**TASK**
Every word of the listing should be reproduced without alteration.

^^^^

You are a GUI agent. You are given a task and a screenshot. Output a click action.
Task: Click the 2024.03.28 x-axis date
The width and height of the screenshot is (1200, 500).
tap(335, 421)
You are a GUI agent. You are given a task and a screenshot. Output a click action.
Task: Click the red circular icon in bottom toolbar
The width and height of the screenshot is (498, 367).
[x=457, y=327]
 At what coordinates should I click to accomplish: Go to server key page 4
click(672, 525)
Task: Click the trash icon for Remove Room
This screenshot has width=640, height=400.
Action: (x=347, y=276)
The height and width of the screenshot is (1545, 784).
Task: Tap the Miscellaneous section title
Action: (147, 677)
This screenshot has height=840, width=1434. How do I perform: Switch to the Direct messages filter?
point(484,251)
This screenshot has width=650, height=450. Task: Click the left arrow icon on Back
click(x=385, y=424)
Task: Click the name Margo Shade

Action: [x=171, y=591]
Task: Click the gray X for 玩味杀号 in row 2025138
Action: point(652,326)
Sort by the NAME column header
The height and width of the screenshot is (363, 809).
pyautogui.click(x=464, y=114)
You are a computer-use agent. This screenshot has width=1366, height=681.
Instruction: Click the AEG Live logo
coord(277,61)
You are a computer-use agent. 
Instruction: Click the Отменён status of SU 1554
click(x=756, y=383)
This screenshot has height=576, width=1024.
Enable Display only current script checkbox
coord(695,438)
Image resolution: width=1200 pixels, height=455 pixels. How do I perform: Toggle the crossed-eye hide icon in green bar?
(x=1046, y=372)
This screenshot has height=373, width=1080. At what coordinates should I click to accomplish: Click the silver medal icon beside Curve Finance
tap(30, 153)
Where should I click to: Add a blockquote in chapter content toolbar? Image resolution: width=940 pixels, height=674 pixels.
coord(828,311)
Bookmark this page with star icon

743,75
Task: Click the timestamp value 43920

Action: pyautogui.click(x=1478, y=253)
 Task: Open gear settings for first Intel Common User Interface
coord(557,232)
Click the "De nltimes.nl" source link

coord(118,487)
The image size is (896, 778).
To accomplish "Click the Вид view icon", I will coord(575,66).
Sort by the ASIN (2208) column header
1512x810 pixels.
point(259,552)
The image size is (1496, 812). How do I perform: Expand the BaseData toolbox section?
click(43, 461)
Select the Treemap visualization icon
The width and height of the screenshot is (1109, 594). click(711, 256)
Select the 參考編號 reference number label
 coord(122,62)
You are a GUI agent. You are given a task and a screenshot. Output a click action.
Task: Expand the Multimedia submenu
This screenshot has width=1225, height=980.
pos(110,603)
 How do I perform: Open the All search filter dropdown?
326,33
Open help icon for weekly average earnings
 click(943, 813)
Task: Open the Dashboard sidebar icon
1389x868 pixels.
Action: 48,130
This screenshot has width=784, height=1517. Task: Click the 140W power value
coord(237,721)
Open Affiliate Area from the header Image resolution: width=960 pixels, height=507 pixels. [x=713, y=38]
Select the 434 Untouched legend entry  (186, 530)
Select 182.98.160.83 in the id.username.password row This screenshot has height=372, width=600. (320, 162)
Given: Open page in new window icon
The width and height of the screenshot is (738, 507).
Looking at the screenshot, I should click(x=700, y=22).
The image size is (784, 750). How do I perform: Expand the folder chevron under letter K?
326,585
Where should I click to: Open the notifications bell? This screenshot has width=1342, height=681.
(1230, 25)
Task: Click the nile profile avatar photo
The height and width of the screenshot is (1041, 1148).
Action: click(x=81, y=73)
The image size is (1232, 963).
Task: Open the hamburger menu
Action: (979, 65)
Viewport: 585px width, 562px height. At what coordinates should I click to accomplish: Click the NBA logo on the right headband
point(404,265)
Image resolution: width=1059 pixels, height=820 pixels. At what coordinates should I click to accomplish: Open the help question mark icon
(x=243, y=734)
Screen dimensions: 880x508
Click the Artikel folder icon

^^^^

**SOLUTION TO THIS EXERCISE**
You are a GUI agent. You are given a task and a screenshot. Output a click action.
Task: Click the 2024.03.28 x-axis date
The width and height of the screenshot is (1200, 500).
tap(335, 421)
You are a GUI agent. You are given a task and a screenshot. Output a click action.
Task: Click the red circular icon in bottom toolbar
The width and height of the screenshot is (498, 367).
[x=457, y=327]
 At what coordinates should I click to accomplish: Go to server key page 4
click(672, 525)
Task: Click the trash icon for Remove Room
This screenshot has width=640, height=400.
Action: (x=347, y=276)
The height and width of the screenshot is (1545, 784).
Task: Tap the Miscellaneous section title
Action: (147, 677)
This screenshot has height=840, width=1434. How do I perform: Switch to the Direct messages filter?
point(484,251)
This screenshot has width=650, height=450. Task: Click the left arrow icon on Back
click(x=385, y=424)
Task: Click the name Margo Shade

Action: [x=171, y=591]
Task: Click the gray X for 玩味杀号 in row 2025138
Action: point(652,326)
Sort by the NAME column header
The height and width of the screenshot is (363, 809).
pyautogui.click(x=464, y=114)
You are a computer-use agent. This screenshot has width=1366, height=681.
Instruction: Click the AEG Live logo
coord(277,61)
You are a computer-use agent. 
Instruction: Click the Отменён status of SU 1554
click(x=756, y=383)
This screenshot has height=576, width=1024.
Enable Display only current script checkbox
coord(695,438)
Image resolution: width=1200 pixels, height=455 pixels. How do I perform: Toggle the crossed-eye hide icon in green bar?
(x=1046, y=372)
This screenshot has height=373, width=1080. At what coordinates should I click to accomplish: Click the silver medal icon beside Curve Finance
tap(30, 153)
Where should I click to: Add a blockquote in chapter content toolbar? Image resolution: width=940 pixels, height=674 pixels.
coord(828,311)
Bookmark this page with star icon

743,75
Task: Click the timestamp value 43920

Action: pyautogui.click(x=1478, y=253)
 Task: Open gear settings for first Intel Common User Interface
coord(557,232)
Click the "De nltimes.nl" source link

coord(118,487)
The image size is (896, 778).
To accomplish "Click the Вид view icon", I will coord(575,66).
Sort by the ASIN (2208) column header
1512x810 pixels.
point(259,552)
The image size is (1496, 812). How do I perform: Expand the BaseData toolbox section?
click(43, 461)
Select the Treemap visualization icon
The width and height of the screenshot is (1109, 594). click(711, 256)
Select the 參考編號 reference number label
 coord(122,62)
You are a GUI agent. You are given a task and a screenshot. Output a click action.
Task: Expand the Multimedia submenu
This screenshot has width=1225, height=980.
pos(110,603)
 How do I perform: Open the All search filter dropdown?
326,33
Open help icon for weekly average earnings
 click(943, 813)
Task: Open the Dashboard sidebar icon
1389x868 pixels.
Action: 48,130
This screenshot has width=784, height=1517. Task: Click the 140W power value
coord(237,721)
Open Affiliate Area from the header Image resolution: width=960 pixels, height=507 pixels. [x=713, y=38]
Select the 434 Untouched legend entry  (186, 530)
Select 182.98.160.83 in the id.username.password row This screenshot has height=372, width=600. (320, 162)
Given: Open page in new window icon
The width and height of the screenshot is (738, 507).
Looking at the screenshot, I should click(x=700, y=22).
The image size is (784, 750). How do I perform: Expand the folder chevron under letter K?
326,585
Where should I click to: Open the notifications bell? This screenshot has width=1342, height=681.
(1230, 25)
Task: Click the nile profile avatar photo
The height and width of the screenshot is (1041, 1148).
Action: click(x=81, y=73)
The image size is (1232, 963).
Task: Open the hamburger menu
Action: (979, 65)
Viewport: 585px width, 562px height. At what coordinates should I click to accomplish: Click the NBA logo on the right headband
point(404,265)
Image resolution: width=1059 pixels, height=820 pixels. At what coordinates should I click to accomplish: Open the help question mark icon
(x=243, y=734)
Screen dimensions: 880x508
Click the Artikel folder icon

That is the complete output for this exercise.